His team put up another name-the-score kind of victory, this time taking apart Tennessee 45-10. The unbeaten (8-0) and No. 1-ranked Crimson Tide have won their past five games by an average of 37 points.
And, after suggesting last week that the fans were not doing their part, daring to leave these blowouts early, there was a marked loud presence in the stands right to the final whistle of a fourth quarter as compelling as a quilting bee.
Oh, what a pleased man the coach was, an almost microscopic trace of a smile appearing on his face as he said: “I’m really happy, our players are really happy and I hope our fans are really happy. I certainly appreciated our fans today. They stayed for the game and did a great job of supporting our team.”
Yes, that blase Alabama fan base is really starting to come together.
The team is not so shabby either.
Possessing two consecutive BCS championships — and three of the past four — Alabama is still playing like a team starving for glory. There were thoughts that this Bama team was vulnerable — with its offensive line all gone to the NFL and its defense giving ground in the first two games against Virginia Tech and Texas A&M.

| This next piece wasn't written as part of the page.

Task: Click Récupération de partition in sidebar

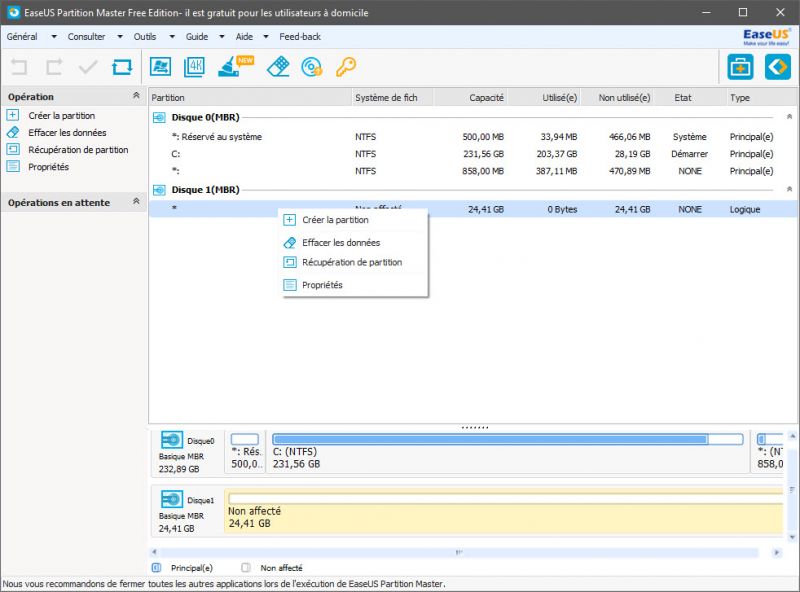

But something very Alabama-like has happened since: Saban’s team has gotten progressively better every week. And as the rest of the SEC has been cannibalizing itself, the Crimson Tide have just been separating themselves further from the rest of the conference.
Someone even dared to ask receiver Kevin (six catches, 112 yards and a touchdown) Norwood on Saturday if this might be the best Alabama team of the past three seasons. “I hope so,” he answered coyly.

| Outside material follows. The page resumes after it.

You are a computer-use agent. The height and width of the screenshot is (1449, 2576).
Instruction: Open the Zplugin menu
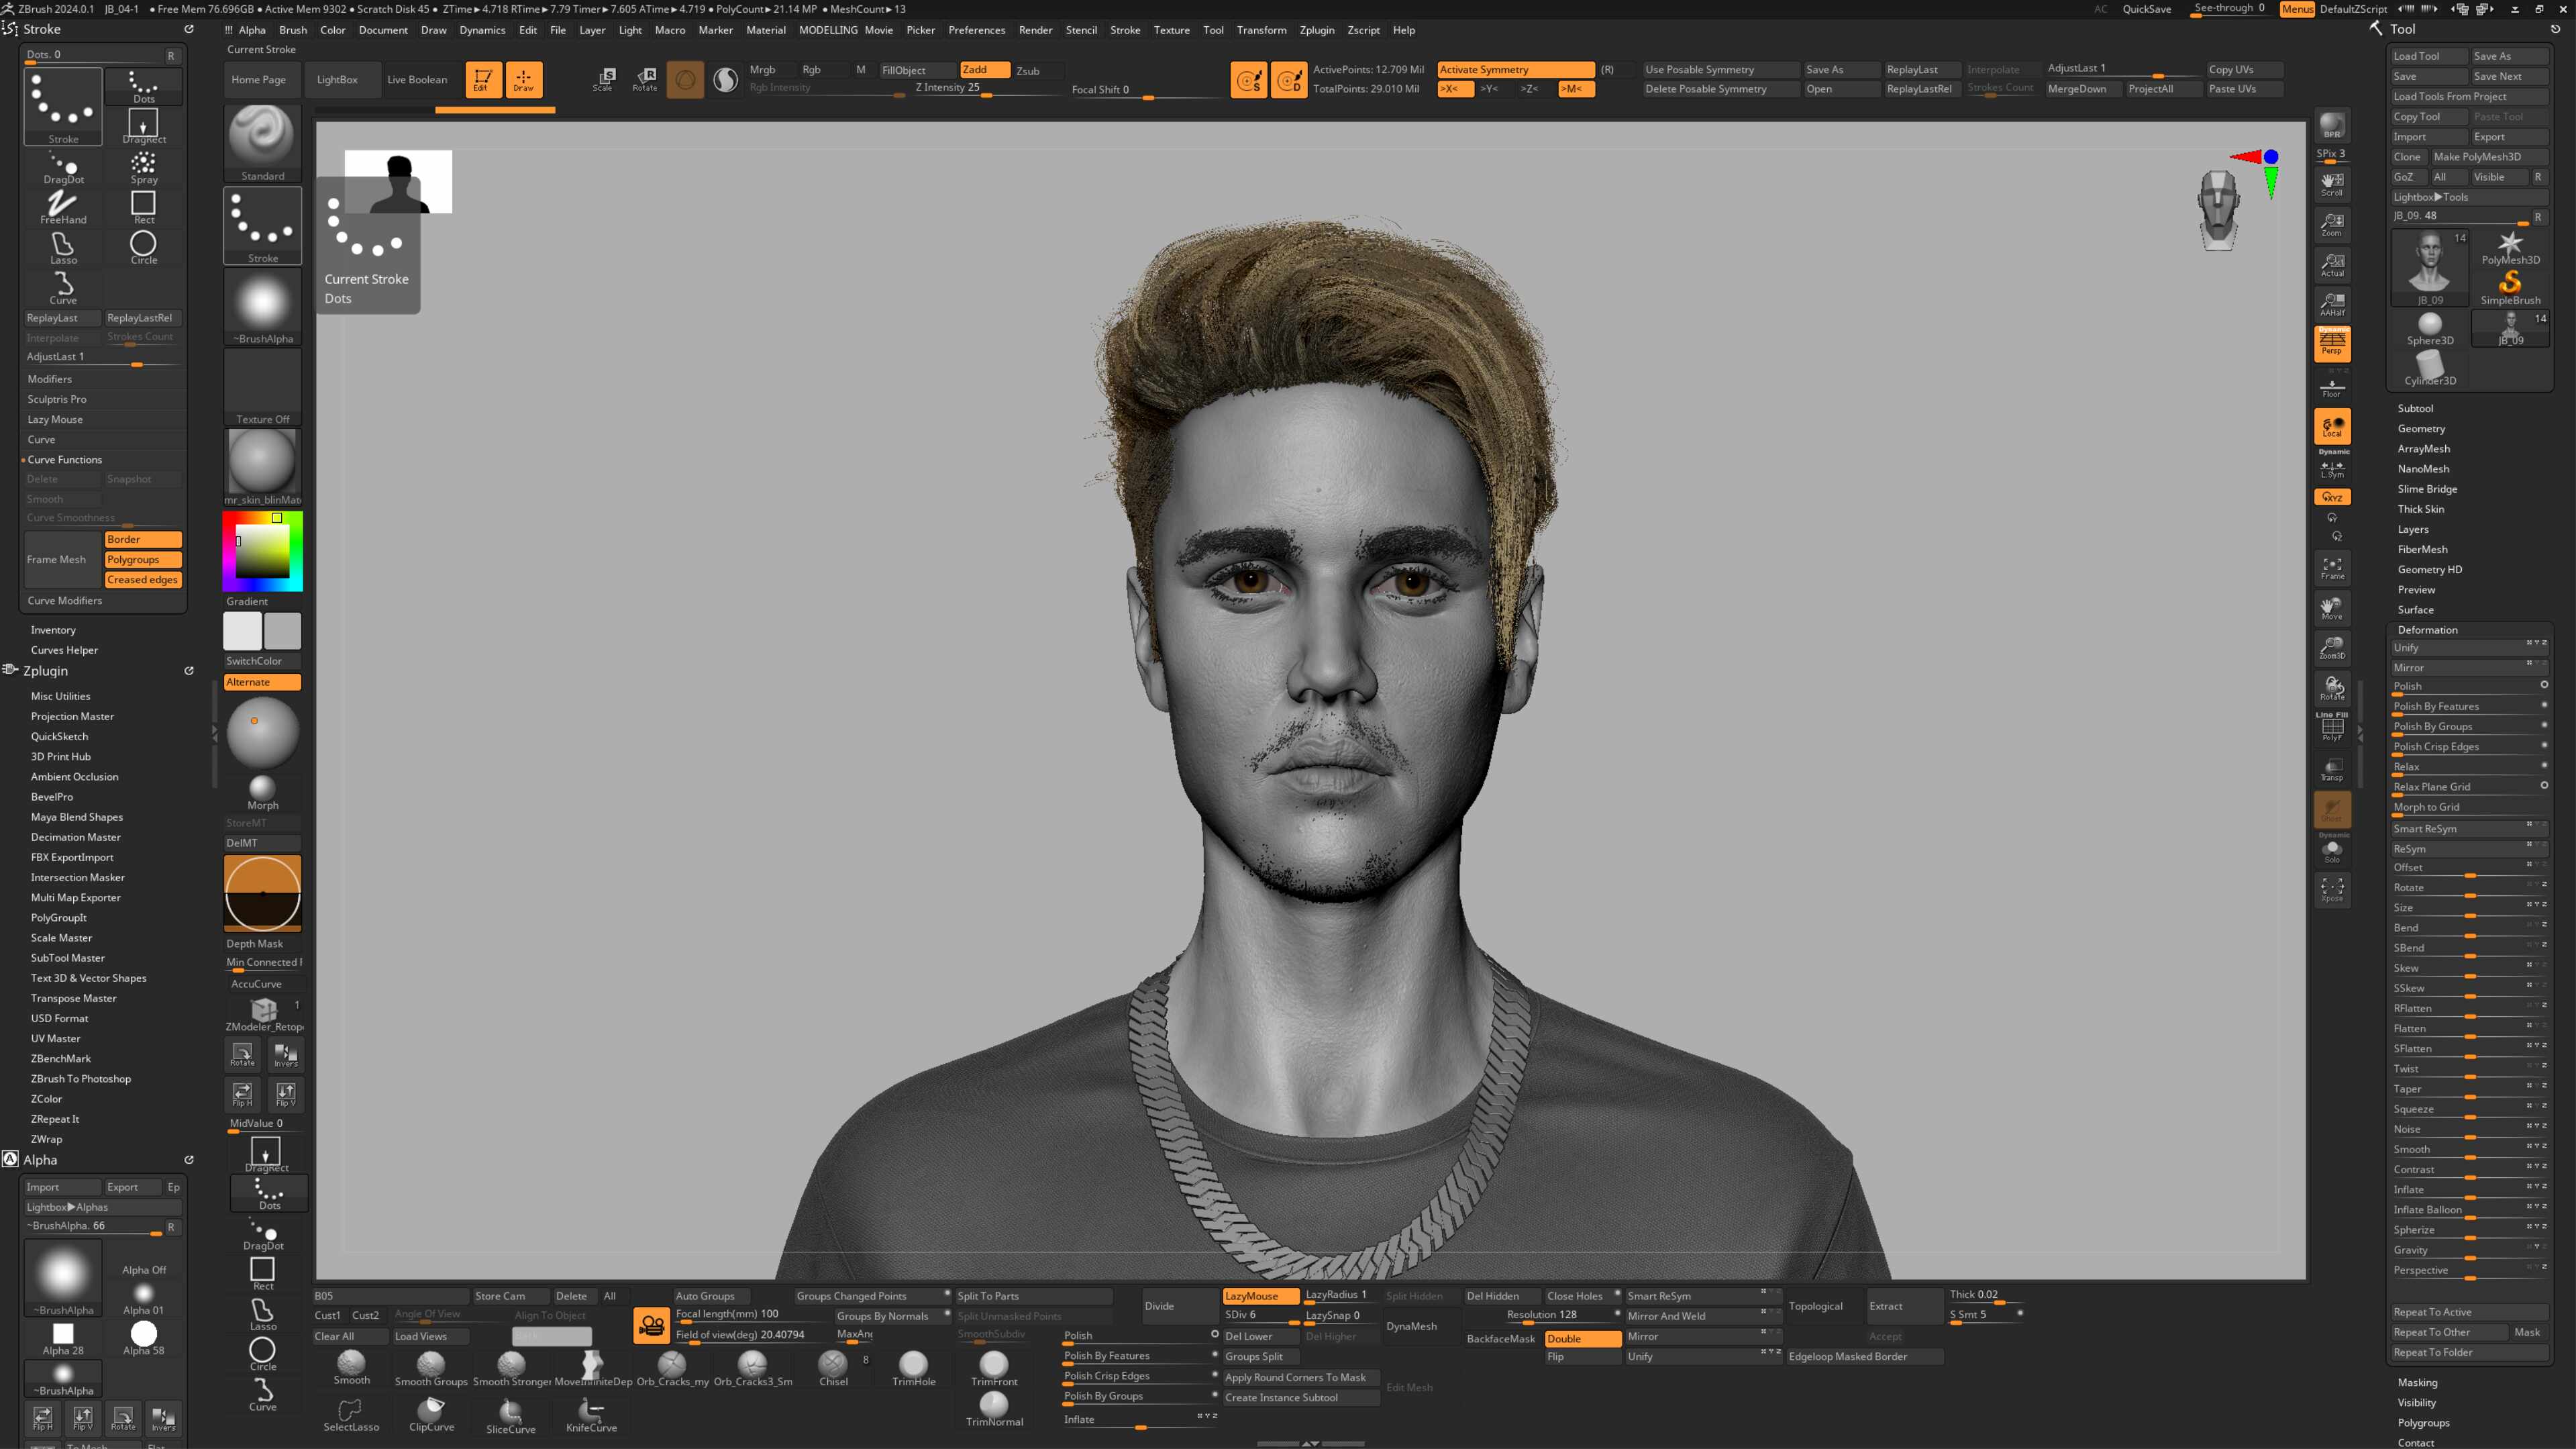tap(1316, 30)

Oh, and that supposedly inferior offensive line: Quarterback AJ McCarron went another game without suffering a sack, his fourth in a row.
Tennessee is a benchmark for two of the more prominent teams jockeying for position atop the BCS standings. Earlier this year, Oregon beat the Volunteers by 45. Alabama’s 35-point victory was against a Vols team that had professed marked improvement. The proof included a victory over South Carolina a week ago.
It long ago stopped mattering how Alabama won. Now, it is strictly a matter of by how many.
This dynasty has to do something far more difficult now than win a game in the toughest conference in college football. It has to please itself. And it came close Saturday.
Here was an example of how the lords of college football operate in the pursuit of self-improvement:
With its first possession Saturday the Crimson Tide ran a flanker screen to the left that gained 11 yards, but was nullified by an illegal block. Only one thing to do then: They ran the exact same play to the other side, and Amari Cooper went undisturbed for a 54-yard touchdown.
There, guess that little problem was solved.
On the next possession, running back T.J. Yeldon was stopped a foot short of the goal line. He was handed the ball on the next play and scored as routinely as if finishing a practice drill.
Give Saban a free afternoon — and the Crimson Tide have an off week before meeting LSU — he perhaps could clear up those glitches on the health care web site.
The first half was Alabama performing at a perfect pitch, running to a 35-0 lead. Saban, almost giddy, repeated, “I want to say again how proud and how pleased I was with how our guys came out and competed in the first half of this game.”
Tennessee coach Butch Jones had a slightly different view. “We probably played our worst half of football that we have played all year,” he said. “Some of it was due to the quality of our opponent. Some of it was self-inflicted wounds.” The Vols, 4-4, 1-3 in the SEC, are now 0-3 on the road this season.
In that first half, the Crimson Tide churned out 16 first downs to Tennessee’s six, and put up 292 yards of offense to the Vols’ 150. It was a first-half TKO, the last 30 minutes but a formality.
The end result was an Alabama team gaining steam at the right time. “We are very close to where we want to be,” said safety Landon Collins, whose 89-yard interception return wrapped up the first-half scoring binge. “We know where we want to be at the end of the season, and it feels great now.”
And the fans seem to be peaking as well.
“We’re just asking them to do the things our players do,” Saban said. No one is allowed to take off a single play, even the paying customer.